There were two young nieces in tears, not understanding why family would choose to go so far away. My father stood in the threshold of my brother’s living room door, subconsciously blocking my eventual exit and mashing one of the knuckles of his right fist into his eye. There was my mother, her gaze glassy, who would display more triumphs of resolute will in the 15 years to follow. There was the consoling hug of an older brother, who’d been protecting me for his whole life. Finally, there was my grandmother: skeptical, yet respectful of my choice to go.
No one has wished me ill for leaving home, and I certainly don't regret it.

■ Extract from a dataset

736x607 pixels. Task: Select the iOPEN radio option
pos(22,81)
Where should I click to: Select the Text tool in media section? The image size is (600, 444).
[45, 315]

But it's not easy. It’s a bittersweet feeling, losing the thread of the person you once were. Change isn't necessarily something that’s considered a positive in rural areas. Where I’m from, the highest compliment you can pay someone is to say they are dependable. Progress can seem ridiculous when pretty much everything appears just fine the way it is. Consistency of character. If it ain’t broke, well, you know. As a result, change doesn’t come naturally to me. I come from a place that cherishes the great old days that people are currently desperately lying and cheating and pretending to make great, again.
Back at Spaghetti Works, I sat in solitary silence, staring at those lifeless noodles. My mom snapped pictures on her phone as one of my nephews wore a hat made of balloons and a face covered with red pasta sauce. His twin brother, seated to my right, desperately repeated a joke he hoped someone, anyone would acknowledge. My two younger nieces talked quietly with a shared glint in their eyes, obviously gossiping about a scandalous morsel they preferred no one else hear. My oldest niece laughed as she told my brother of her latest embarrassment. He leaned far back in his chair and chuckled. For a moment he relaxed, basking in the choices he had made to arrive at this place. My father sat at the head of the table, laser-focused on the stained white menu, deciding which pasta to order next.
Looking back on that busy night, I don't begrudge people for enjoying their all-you-can-eat pasta. What distressed me was failing to enjoy my all-you-can-eat pasta. If I can’t taste what they taste, what other traits do they possess that are beyond my comprehension? The people at that table were a product of shared time. We were—and are—of the same skin and blood. And now I must wrestle with the fact that, because of the choices I've made, there are parts of them I will never understand.
I've changed. What I was, or what I might have been, has slowly eroded away: topsoil without trees.